Stadhampton man jailed after paedophile hunter sting

Peter Sean Hicks Image copyright Thames Valley Police
Image caption Peter Sean Hicks had 18 previous sexual offences dating from 1988

A child sex offender who was caught by a group posing as a teenager on social media has been jailed for four years.

Peter Sean Hicks, of Stadhampton, Oxfordshire, pleaded guilty to grooming a girl under the age of 16.

He was caught by a group known as the Shadow Hunters who live-streamed meeting him on Facebook.

At Oxford Crown Court, Judge Peter Ross criticised the group's actions, saying it "could make a fair trial impossible".

Prosecutor Julian Lynch told the court how the Shadow Hunters, which are based in Kent, had created a Facebook account for a fictional 14-year-old girl called Chloe Jones.
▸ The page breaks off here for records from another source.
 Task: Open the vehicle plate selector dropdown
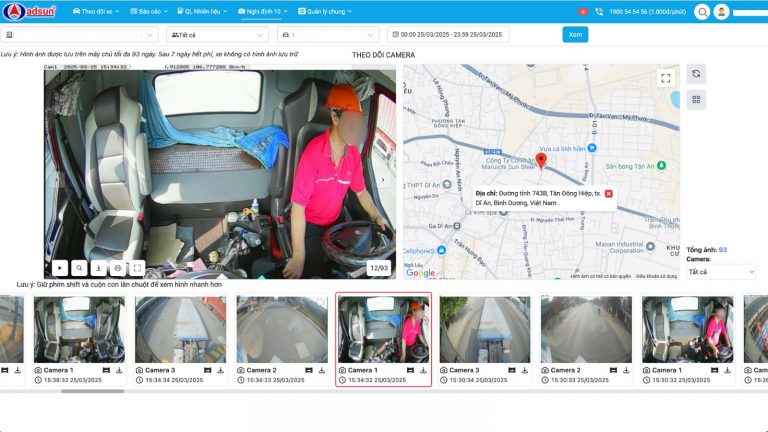pyautogui.click(x=328, y=35)
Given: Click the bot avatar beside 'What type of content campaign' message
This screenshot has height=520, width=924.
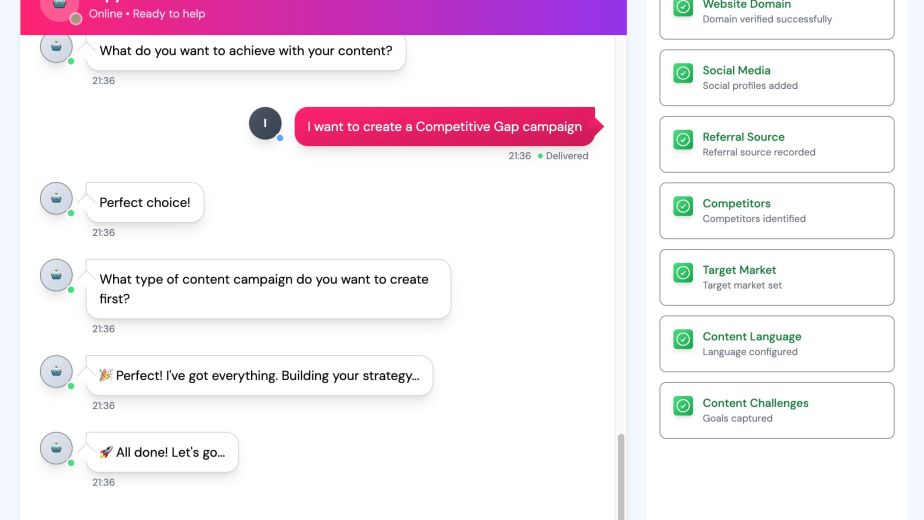Looking at the screenshot, I should coord(56,275).
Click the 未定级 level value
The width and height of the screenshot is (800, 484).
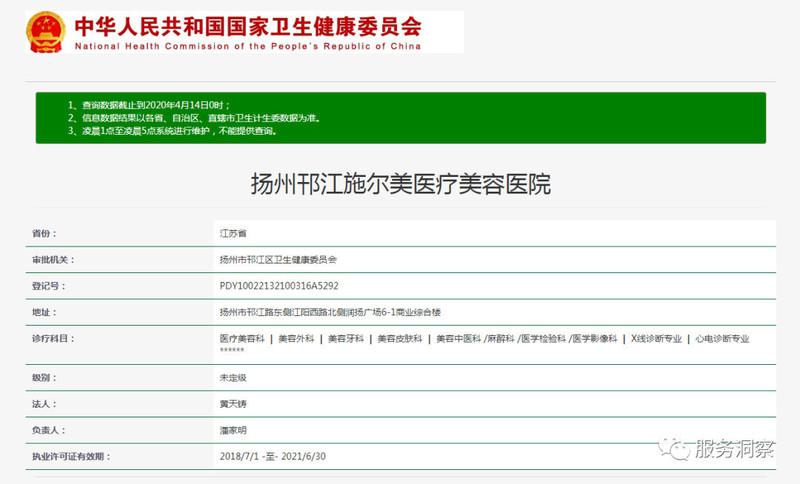click(x=233, y=378)
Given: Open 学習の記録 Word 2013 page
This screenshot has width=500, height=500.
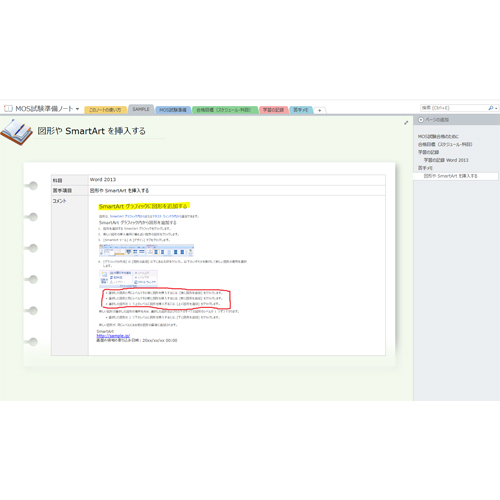Looking at the screenshot, I should point(446,160).
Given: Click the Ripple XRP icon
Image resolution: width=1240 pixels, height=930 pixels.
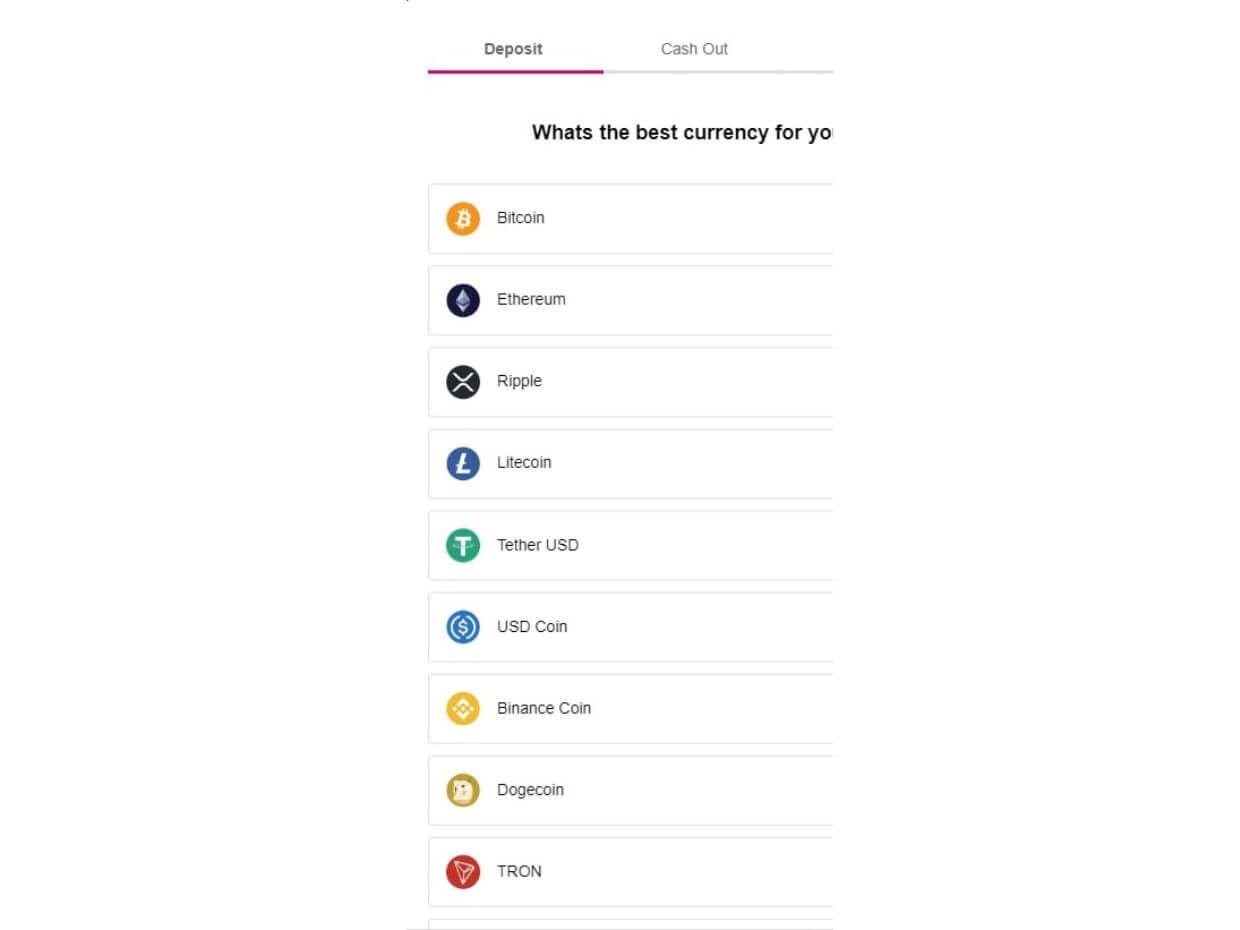Looking at the screenshot, I should 462,381.
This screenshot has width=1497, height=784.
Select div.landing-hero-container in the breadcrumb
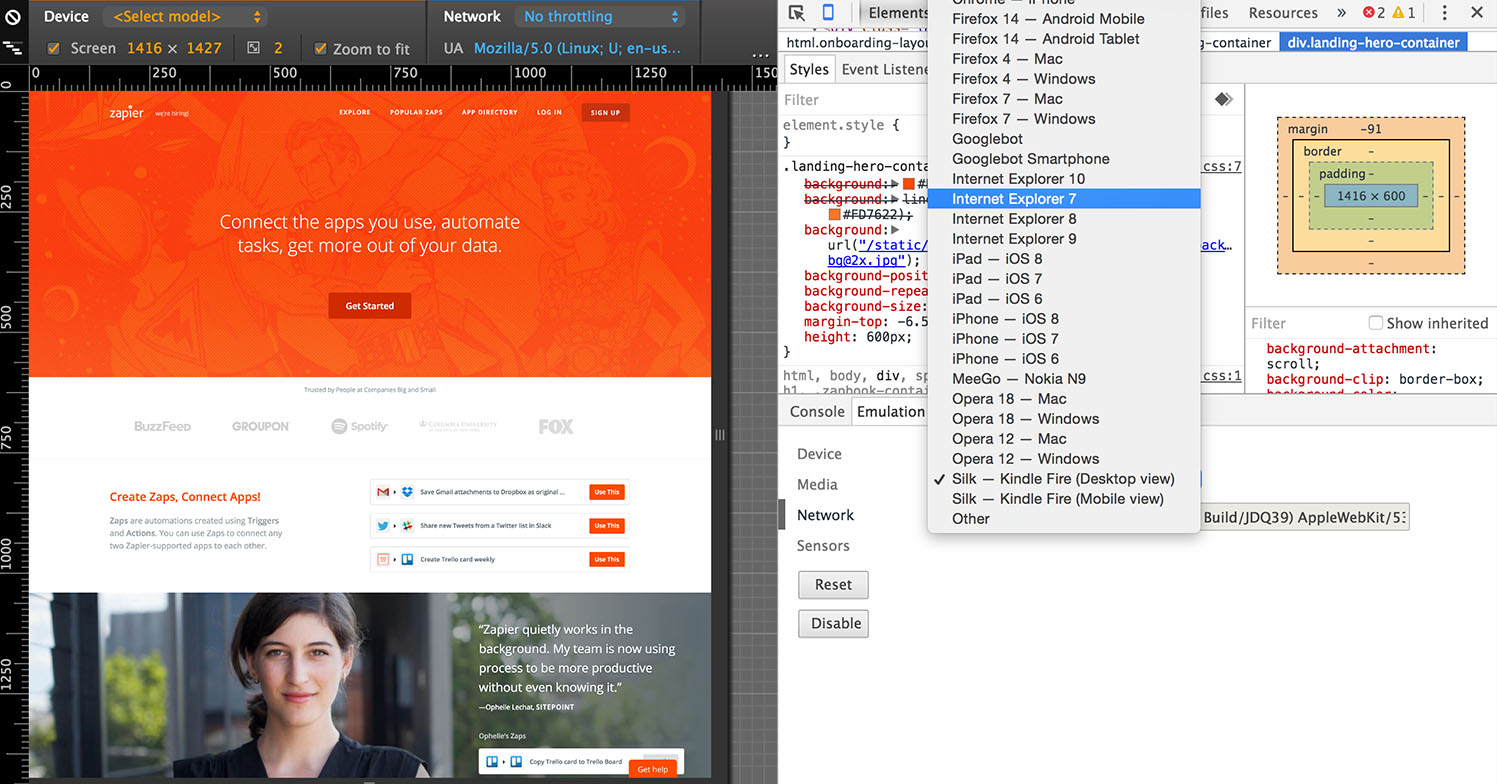pos(1373,42)
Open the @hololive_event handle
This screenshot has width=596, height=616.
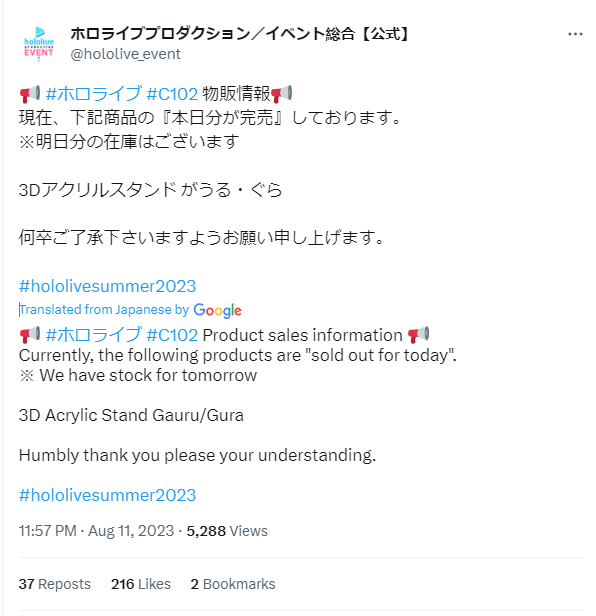(125, 54)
He said that Hicks, 48, made contact with the girl claiming he was 20 years old.

Mr Lynch said Hicks quickly struck up a "conversation of a sexual nature" on the social media site's private messenger function, offering money to the girl to watch him perform sex acts.

The court heard how Hicks - who appeared via video link - had arranged to meet the girl at Oxford railway station on 5 March.

Members of the Shadow Hunters group , who were waiting for him, received a message from him saying to meet him at a petrol station in Stadhampton instead.

Image caption Shadowhunters live streamed the confrontation with Peter Sean Hicks

Once there the group confronted Hicks and live-streaming the incident on Facebook bfeore calling the police.

The court heard how Hicks had 18 previous sexual offences dating from 1988, including indecently assaulting one female under 14 years old and another female who was under 16.

In sentencing Hicks to four years in prison and four years on licence for grooming a girl under the age of 16, Judge Ross told Hicks that, had the sexual activity taken place, it would have caused "great harm".

But the judge finished by criticising the actions of the Shadow Hunters, saying they had "no business" confronting and detaining Hicks.

"That's a matter for the police, and the police only," he said.

"The incident was live-streamed. That could cause prejudice which could make a fair trial impossible."